ルビーのような赤い瞳。美しい毛並みの獣耳と丸い尻尾は、混じりっけのない白。彼女は見まごうことなき、小獣族の姫である。しかしその服装は、シェフコートにシェフ帽と、完全に料理人のそれだ。メロディは眉尻を下げる。
(逃げる人参を見つけて、追いかけてきただけだったのに。いきなり網をかけられて……)
幻の食材で釣るなどと、まるでメロディのことをよく知っていたかのような手口だが……。

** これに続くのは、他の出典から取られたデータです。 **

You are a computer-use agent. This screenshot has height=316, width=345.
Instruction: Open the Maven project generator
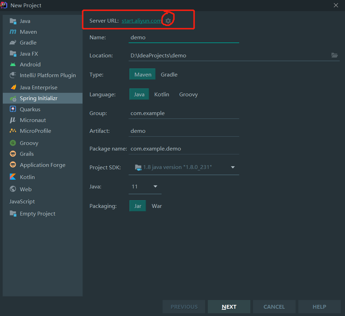28,32
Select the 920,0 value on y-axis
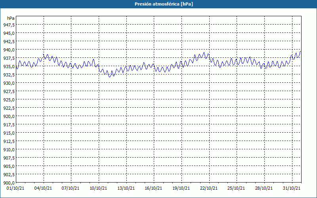Screen dimensions: 317x198 tap(9, 116)
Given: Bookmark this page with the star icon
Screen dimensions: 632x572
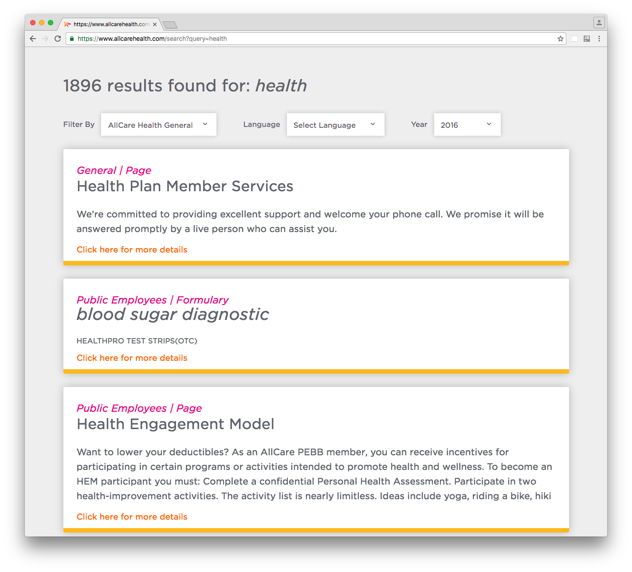Looking at the screenshot, I should [561, 39].
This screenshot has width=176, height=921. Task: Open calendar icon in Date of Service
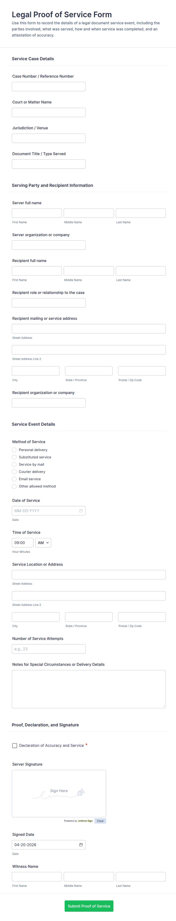[x=81, y=511]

目の前にいるのは知らない男。この男に、今しがたベッドに乗せられたところだ。
切長な金茶色の瞳に、金色の髪と獣耳、先だけがふさふさとした長い尻尾。部屋着なのか、シルクの上着をゆったりと着ている。メロディは涙を滲ませながら、整った顔立ちのその男を見つめた。

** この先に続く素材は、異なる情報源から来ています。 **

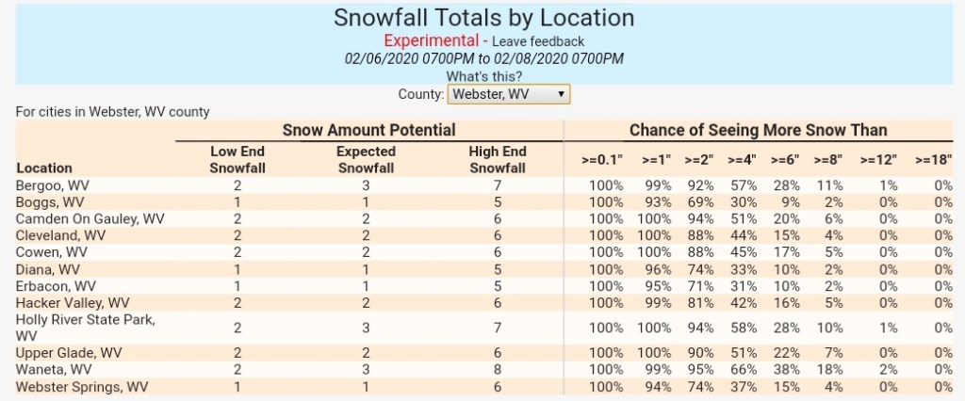Image resolution: width=965 pixels, height=401 pixels.
Task: Select the Location column header
Action: (43, 168)
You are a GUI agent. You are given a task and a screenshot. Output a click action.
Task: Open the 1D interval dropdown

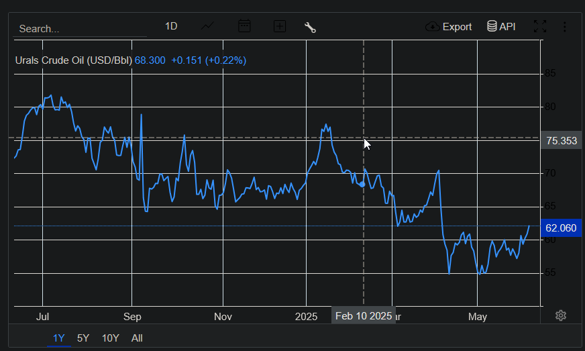click(x=171, y=26)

「な、なぜ、私を連れ去ったのですか。ここはどこ? あなたは一体誰?」
メロディに問いかけられ、男は一瞬悲しそうな顔をした。
「覚えていないか……」
「えっ?」
「おまえは小獣族のメロディ姫だな」
「ど、どうしてそれを」
「調べはついている。ここまで来たからには覚悟を決めろ」
「覚悟……?」
男がじりじりとにじり寄ってくれば、ベッドがぎしりと軋んだ。
「俺はガウル、獅子族の王だ。ここは獅子王城。この部屋は俺の寝室だな」
「獅子族!? 絶滅したはずじゃ」
「どこからそんな話が出た? 現状、絶滅する気配などないぞ」
「そんな……」
「わかったら諦めろ」
同じ獣人族であっても、彼とメロディでは身体の大きさから違う。大柄なこの男……ガウルと小柄なメロディでは、まるで大人と子供だ。当然、今メロディが乗せられているガウルのものであろうベッドも、信じられないほどに大きい。尤も、この広さは彼が王だからかもしれないが。
メロディは尻で後退しながら、おずおずと彼に問いかける。
「あ、あの、ガウル……様? あなたは一体、私をどうするおつもりでしょうか」
「喰うに決まっているだろう」
「!!」
強い警戒心に支配され、メロディの獣耳がピンと立った。彼の口元の鋭い牙に気づき、顔面蒼白で震え上がる。メロディの脳裏に、幼い頃から言い聞かされた母の台詞が蘇った。
――獅子族に捕まるから、ググルの森から出てはいけないよ――
獅子族は小獣族の唯一の天敵。それはしつこいほどに繰り返し刷り込まれた、決まり文句だった。
(森を飛び出して早三年。お母様の言うことなんて、私を森に留める為の嘘だと思っていたのに……本当だったなんて。獅子族に頭から喰われてしまうわ!!)
メロディは真っ青になりながら、手の汗を握りしめた。